In the modern Internet world content providers are eager to protect their aging business models, frequently pursuing aggressive legal means. As with the launch of the VCR and the iPod, two of the defining technologies of the last 30 years, these bodies have threatened and used politics to attempt to shut these technologies down.

The US is currently engaged in a high stakes legal war over its highly controversial SOPA bill (Stop Online Piracy Act), which is attempting to cut off funding and block access to piracy websites. Expect these lobby groups to be hard at work here too before the consultation period ends on March 21.

The Government’s Copyright Proposals
* Creating an exception to allow limited acts of private copying – for example making it legal to copy a CD to an MP3 player.

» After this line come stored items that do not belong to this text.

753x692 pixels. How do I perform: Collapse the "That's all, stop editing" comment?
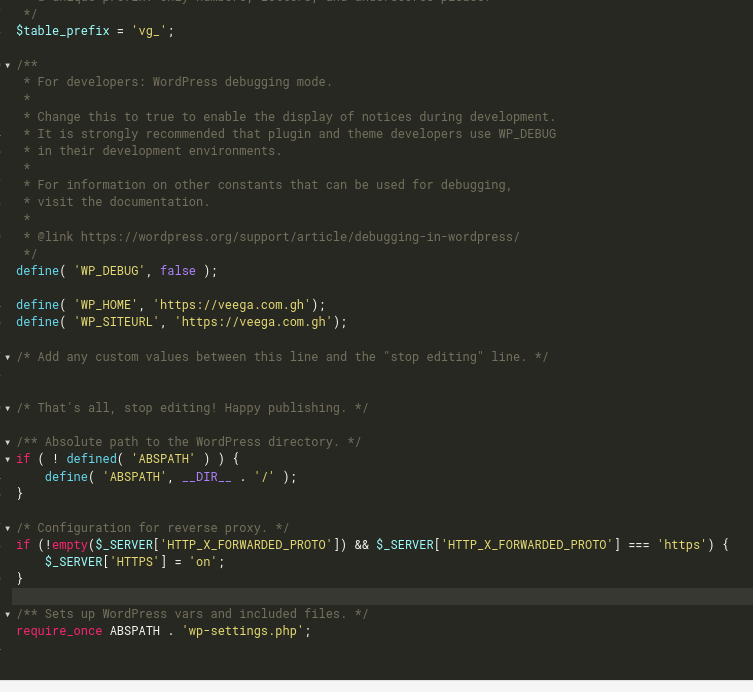pyautogui.click(x=8, y=408)
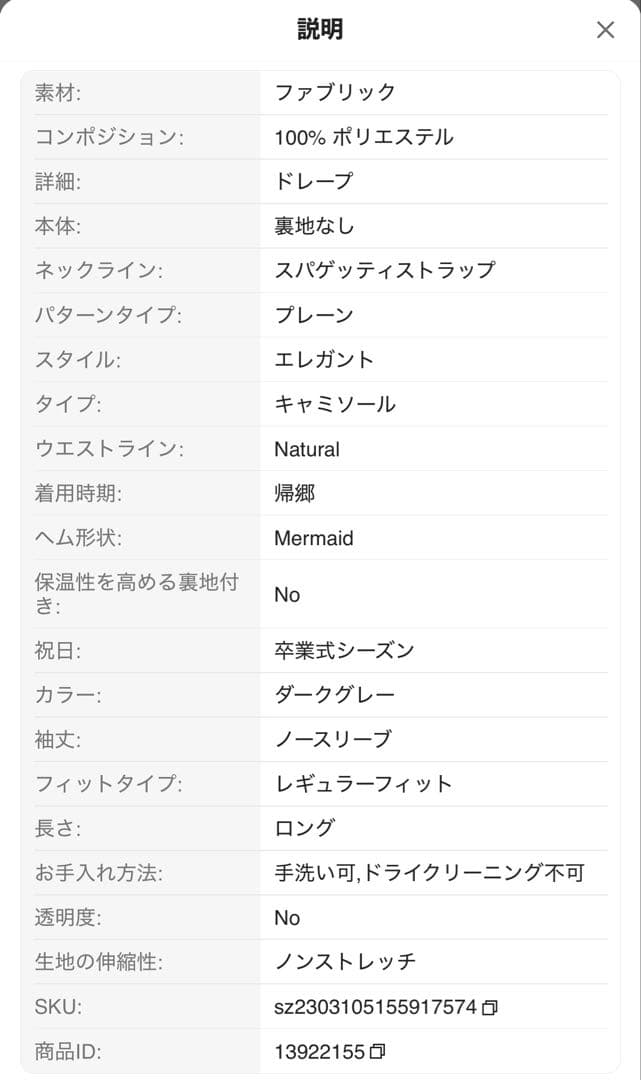This screenshot has height=1080, width=641.
Task: Click the ヘム形状 value Mermaid
Action: [x=313, y=538]
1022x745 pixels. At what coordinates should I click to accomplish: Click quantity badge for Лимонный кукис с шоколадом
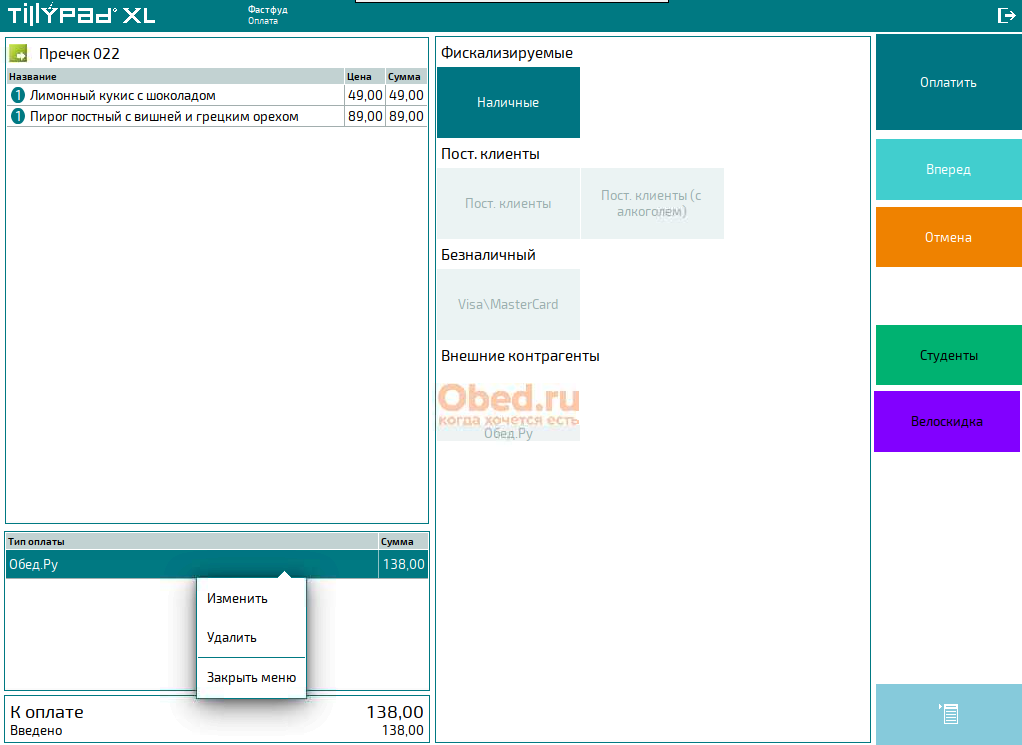pos(17,95)
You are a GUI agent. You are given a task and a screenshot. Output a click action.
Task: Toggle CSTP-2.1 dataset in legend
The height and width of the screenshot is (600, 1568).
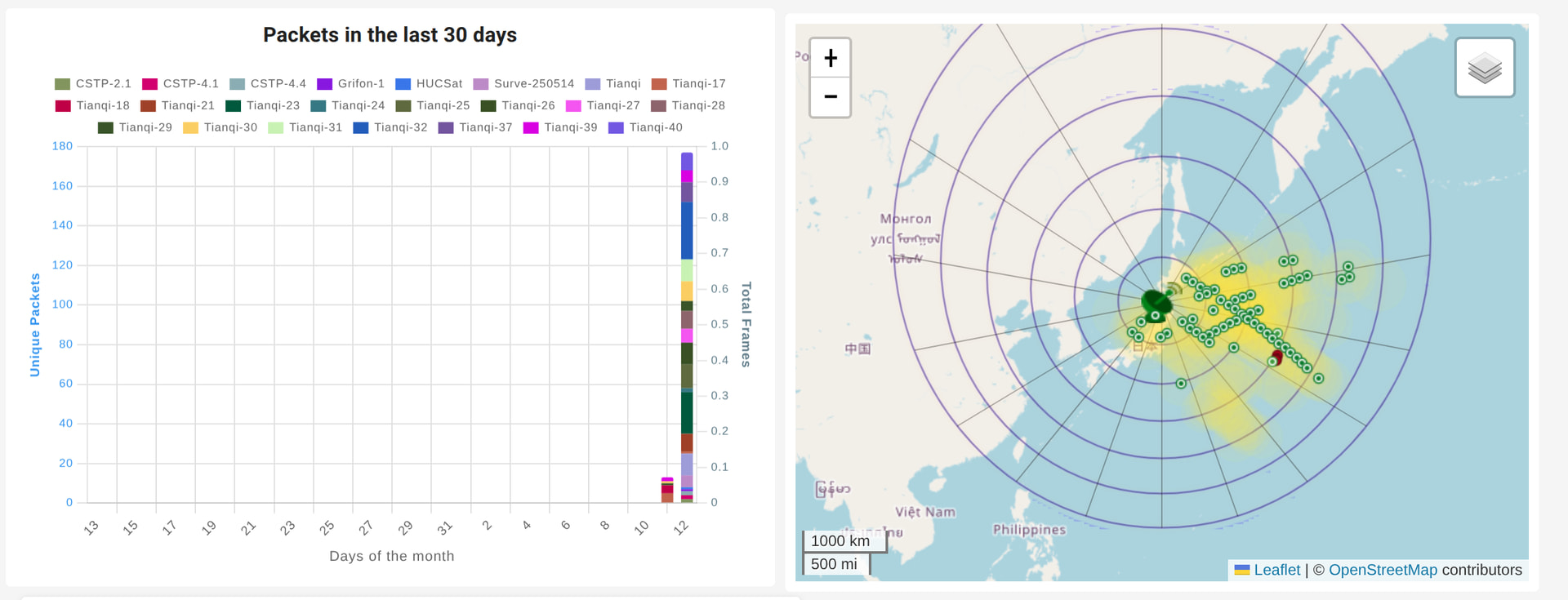[x=93, y=84]
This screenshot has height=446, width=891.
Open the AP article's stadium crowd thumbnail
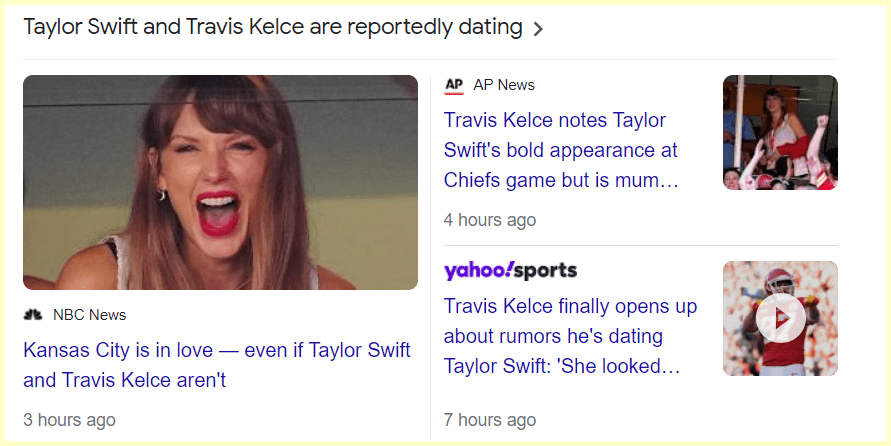click(779, 133)
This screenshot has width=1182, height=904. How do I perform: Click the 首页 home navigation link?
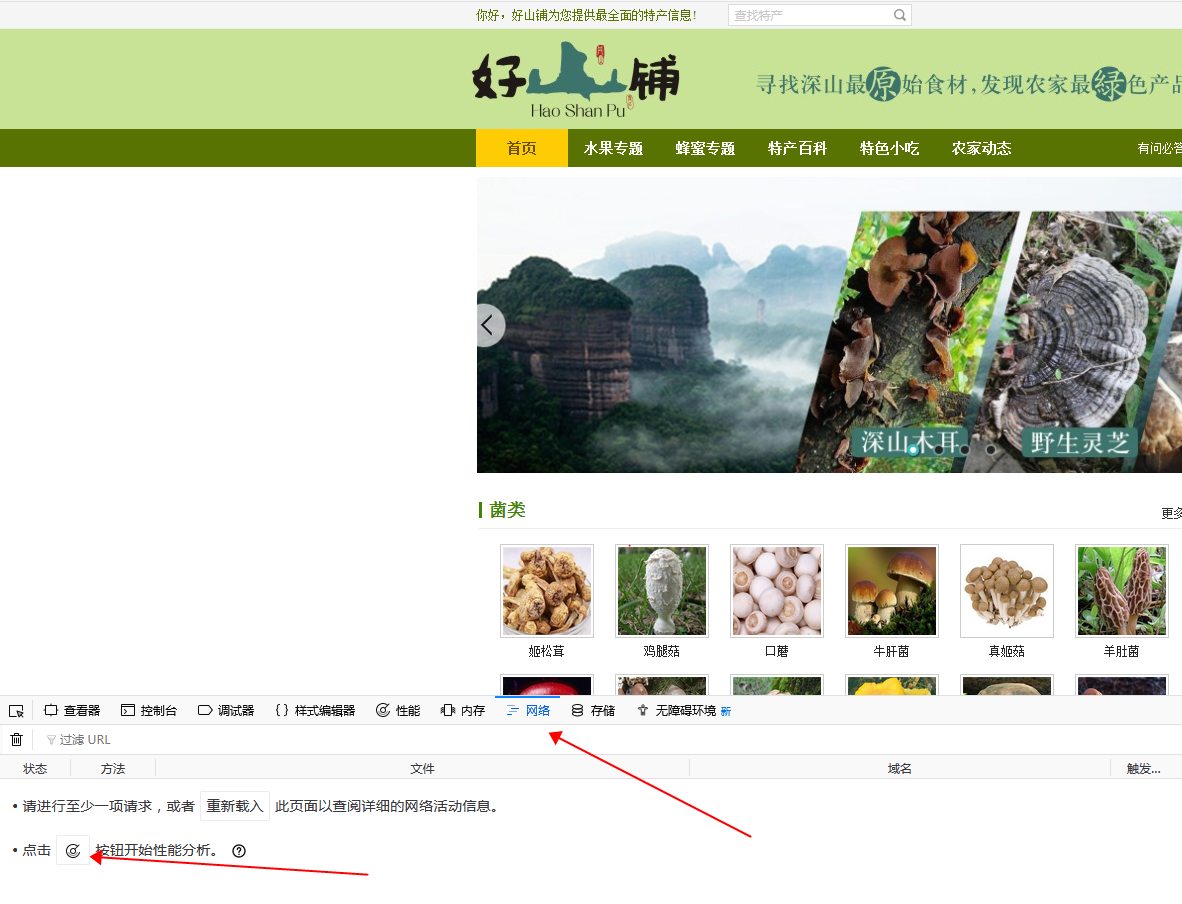pyautogui.click(x=521, y=148)
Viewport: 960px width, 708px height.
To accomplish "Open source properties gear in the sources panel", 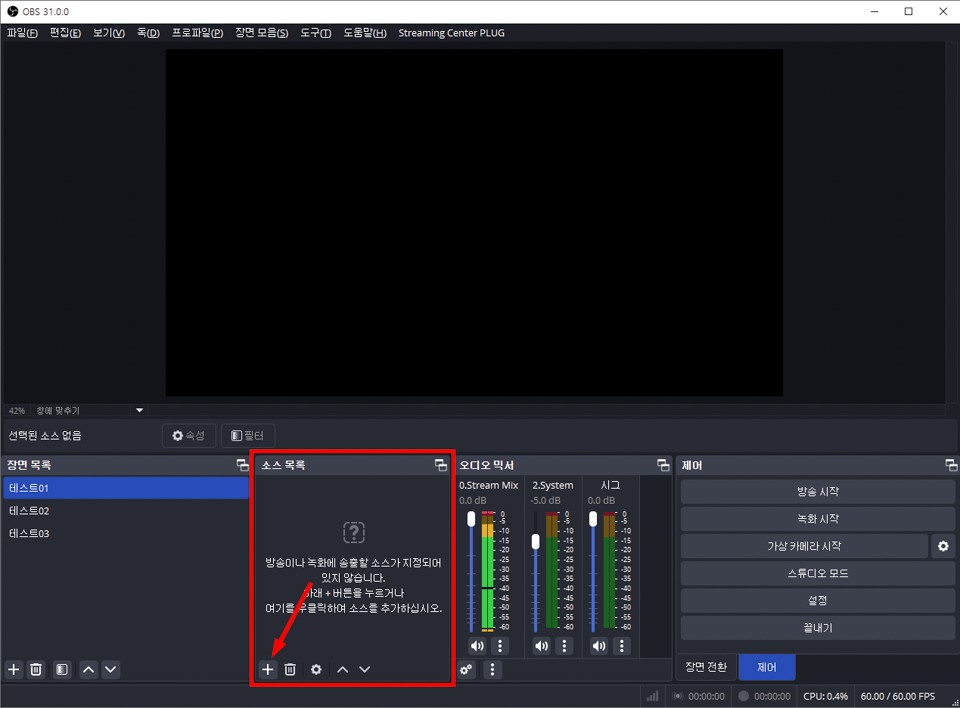I will tap(316, 669).
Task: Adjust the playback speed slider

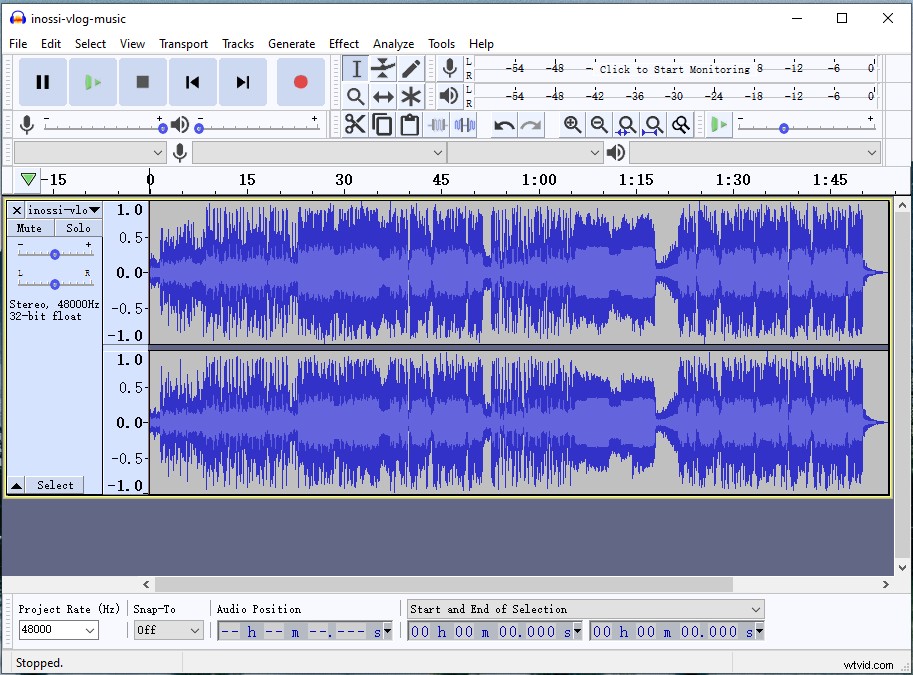Action: click(783, 127)
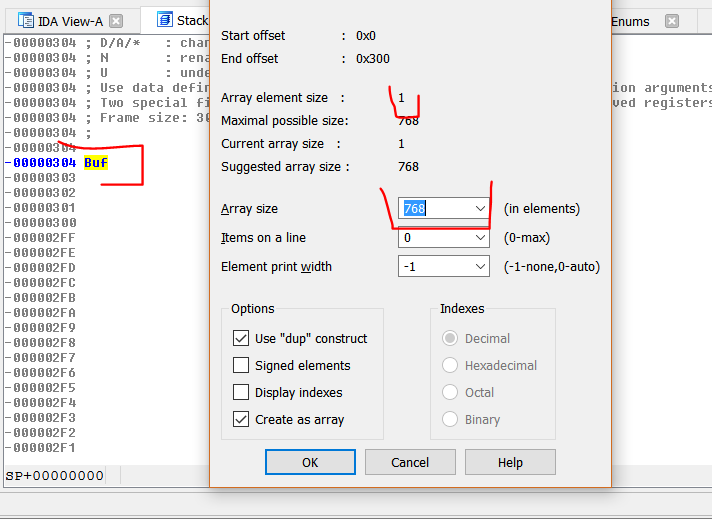Image resolution: width=712 pixels, height=521 pixels.
Task: Enable the Display indexes checkbox
Action: tap(241, 393)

This move will bring copyright law into line with modern technology and the reasonable expectations of consumers.

* Widening the exception for non-commercial research to allow data mining, enabling researchers to achieve new medical and scientific advances from existing research. Currently researchers cannot use some new computer techniques to read data from journal articles which they have already paid to access without specific permission from the copyright owners of each article.

* Introducing an exception for parody and pastiche, to give comedians and other people the creative freedom to parody someone else’s work without seeking permission from the copyright holder.

* Establishing licensing and clearance procedures for ‘orphan works’ (material with unknown copyright owners). This would open up a range of works that are currently locked away in libraries and museums and unavailable for consumer or research purposes.

* Introducing provision for voluntary extended collective licensing schemes, which would make it simpler to get permission to use copyrighted works and help ensure rights owners are paid. These schemes would allow authorised collecting societies to license on behalf of all rights holders in a sector (except for those who choose to opt out).